**Problem description:**
Below are records; please set down exactly the lines from the first through the one containing "Click the broken".

**Dataset extract:**
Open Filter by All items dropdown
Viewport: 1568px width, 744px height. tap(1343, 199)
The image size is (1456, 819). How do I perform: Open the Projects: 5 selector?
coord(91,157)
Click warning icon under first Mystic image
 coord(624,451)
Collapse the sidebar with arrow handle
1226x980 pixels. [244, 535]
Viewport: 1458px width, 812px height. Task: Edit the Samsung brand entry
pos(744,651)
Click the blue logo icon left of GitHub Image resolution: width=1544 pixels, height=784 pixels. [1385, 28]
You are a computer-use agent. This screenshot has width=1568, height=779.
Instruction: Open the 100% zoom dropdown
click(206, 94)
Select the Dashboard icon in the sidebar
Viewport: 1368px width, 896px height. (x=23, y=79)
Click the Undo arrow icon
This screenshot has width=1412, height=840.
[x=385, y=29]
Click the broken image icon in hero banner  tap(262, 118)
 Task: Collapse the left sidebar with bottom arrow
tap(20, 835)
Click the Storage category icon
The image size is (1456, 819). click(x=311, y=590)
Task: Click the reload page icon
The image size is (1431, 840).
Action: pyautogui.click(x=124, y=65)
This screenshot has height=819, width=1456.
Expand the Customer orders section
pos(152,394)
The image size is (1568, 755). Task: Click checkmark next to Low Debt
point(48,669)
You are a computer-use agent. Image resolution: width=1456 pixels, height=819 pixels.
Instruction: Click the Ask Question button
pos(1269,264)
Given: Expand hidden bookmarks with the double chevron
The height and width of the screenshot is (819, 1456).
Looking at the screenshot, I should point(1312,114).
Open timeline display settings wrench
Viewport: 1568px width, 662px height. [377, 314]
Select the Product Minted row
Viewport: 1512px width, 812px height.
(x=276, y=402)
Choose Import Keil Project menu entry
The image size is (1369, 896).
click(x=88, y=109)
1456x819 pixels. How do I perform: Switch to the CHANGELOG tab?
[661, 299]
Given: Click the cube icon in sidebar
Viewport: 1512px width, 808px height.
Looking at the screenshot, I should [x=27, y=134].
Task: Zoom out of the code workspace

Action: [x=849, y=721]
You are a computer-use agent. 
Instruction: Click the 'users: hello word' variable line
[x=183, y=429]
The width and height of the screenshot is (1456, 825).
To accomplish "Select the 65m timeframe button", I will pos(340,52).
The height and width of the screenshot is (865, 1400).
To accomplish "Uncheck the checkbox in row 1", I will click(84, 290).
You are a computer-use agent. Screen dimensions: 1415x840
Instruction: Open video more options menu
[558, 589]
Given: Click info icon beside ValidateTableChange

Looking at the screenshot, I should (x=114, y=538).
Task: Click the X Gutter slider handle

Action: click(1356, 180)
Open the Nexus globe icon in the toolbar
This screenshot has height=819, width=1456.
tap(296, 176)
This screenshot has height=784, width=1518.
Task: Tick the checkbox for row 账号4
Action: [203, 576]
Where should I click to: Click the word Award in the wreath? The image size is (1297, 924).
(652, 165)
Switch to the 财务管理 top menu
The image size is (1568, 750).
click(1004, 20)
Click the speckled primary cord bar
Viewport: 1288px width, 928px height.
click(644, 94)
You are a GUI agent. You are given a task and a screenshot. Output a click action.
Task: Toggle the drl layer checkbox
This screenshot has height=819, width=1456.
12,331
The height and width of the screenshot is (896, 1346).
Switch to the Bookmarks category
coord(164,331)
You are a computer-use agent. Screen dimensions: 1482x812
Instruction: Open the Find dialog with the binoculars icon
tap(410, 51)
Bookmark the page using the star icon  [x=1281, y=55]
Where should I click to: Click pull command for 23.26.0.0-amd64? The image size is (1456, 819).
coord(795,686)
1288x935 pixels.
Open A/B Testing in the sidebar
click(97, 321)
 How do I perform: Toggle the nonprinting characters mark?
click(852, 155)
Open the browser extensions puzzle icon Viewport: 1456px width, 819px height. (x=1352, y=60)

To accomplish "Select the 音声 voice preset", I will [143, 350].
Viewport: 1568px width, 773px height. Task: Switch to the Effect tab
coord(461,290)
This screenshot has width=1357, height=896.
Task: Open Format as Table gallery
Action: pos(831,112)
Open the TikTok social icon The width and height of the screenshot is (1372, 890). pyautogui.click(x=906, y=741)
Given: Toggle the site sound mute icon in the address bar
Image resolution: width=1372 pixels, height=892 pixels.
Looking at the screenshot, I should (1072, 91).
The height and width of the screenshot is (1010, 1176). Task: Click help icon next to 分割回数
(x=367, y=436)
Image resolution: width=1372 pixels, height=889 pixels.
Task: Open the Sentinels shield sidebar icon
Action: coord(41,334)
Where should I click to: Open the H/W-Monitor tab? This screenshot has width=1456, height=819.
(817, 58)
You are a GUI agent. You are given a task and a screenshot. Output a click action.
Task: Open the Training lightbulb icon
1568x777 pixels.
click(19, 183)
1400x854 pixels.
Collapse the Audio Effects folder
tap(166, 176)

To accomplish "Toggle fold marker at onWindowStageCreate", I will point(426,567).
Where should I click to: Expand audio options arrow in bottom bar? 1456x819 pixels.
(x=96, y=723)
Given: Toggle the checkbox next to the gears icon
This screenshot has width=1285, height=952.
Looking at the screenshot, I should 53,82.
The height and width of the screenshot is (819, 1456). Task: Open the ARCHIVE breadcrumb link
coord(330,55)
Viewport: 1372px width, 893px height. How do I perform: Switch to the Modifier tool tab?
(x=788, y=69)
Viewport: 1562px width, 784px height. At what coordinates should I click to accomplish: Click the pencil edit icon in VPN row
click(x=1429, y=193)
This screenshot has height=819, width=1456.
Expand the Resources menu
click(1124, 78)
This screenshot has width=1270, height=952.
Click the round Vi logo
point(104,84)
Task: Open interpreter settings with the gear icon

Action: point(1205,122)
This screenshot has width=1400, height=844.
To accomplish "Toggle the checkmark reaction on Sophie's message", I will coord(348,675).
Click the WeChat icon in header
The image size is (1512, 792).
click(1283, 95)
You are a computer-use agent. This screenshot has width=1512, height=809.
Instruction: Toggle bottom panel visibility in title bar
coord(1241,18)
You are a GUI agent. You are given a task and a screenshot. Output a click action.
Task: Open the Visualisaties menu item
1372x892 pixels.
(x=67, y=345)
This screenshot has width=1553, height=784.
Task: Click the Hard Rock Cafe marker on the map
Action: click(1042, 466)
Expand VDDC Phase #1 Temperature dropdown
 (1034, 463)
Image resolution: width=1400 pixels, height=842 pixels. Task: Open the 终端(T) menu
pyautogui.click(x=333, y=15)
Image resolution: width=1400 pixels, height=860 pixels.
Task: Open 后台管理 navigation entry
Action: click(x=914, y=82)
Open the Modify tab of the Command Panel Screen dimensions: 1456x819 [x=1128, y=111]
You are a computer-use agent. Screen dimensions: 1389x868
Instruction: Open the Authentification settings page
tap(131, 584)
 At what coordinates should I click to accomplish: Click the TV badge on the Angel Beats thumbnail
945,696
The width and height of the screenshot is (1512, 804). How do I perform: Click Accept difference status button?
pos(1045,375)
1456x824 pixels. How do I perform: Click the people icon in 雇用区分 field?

**Solution:**
Open Filter by All items dropdown
Viewport: 1568px width, 744px height. tap(1343, 199)
The image size is (1456, 819). How do I perform: Open the Projects: 5 selector?
coord(91,157)
Click warning icon under first Mystic image
 coord(624,451)
Collapse the sidebar with arrow handle
1226x980 pixels. [244, 535]
Viewport: 1458px width, 812px height. Task: Edit the Samsung brand entry
pos(744,651)
Click the blue logo icon left of GitHub Image resolution: width=1544 pixels, height=784 pixels. [1385, 28]
You are a computer-use agent. This screenshot has width=1568, height=779.
Instruction: Open the 100% zoom dropdown
click(206, 94)
Select the Dashboard icon in the sidebar
Viewport: 1368px width, 896px height. (x=23, y=79)
Click the Undo arrow icon
This screenshot has width=1412, height=840.
[x=385, y=29]
Click the broken image icon in hero banner  tap(262, 118)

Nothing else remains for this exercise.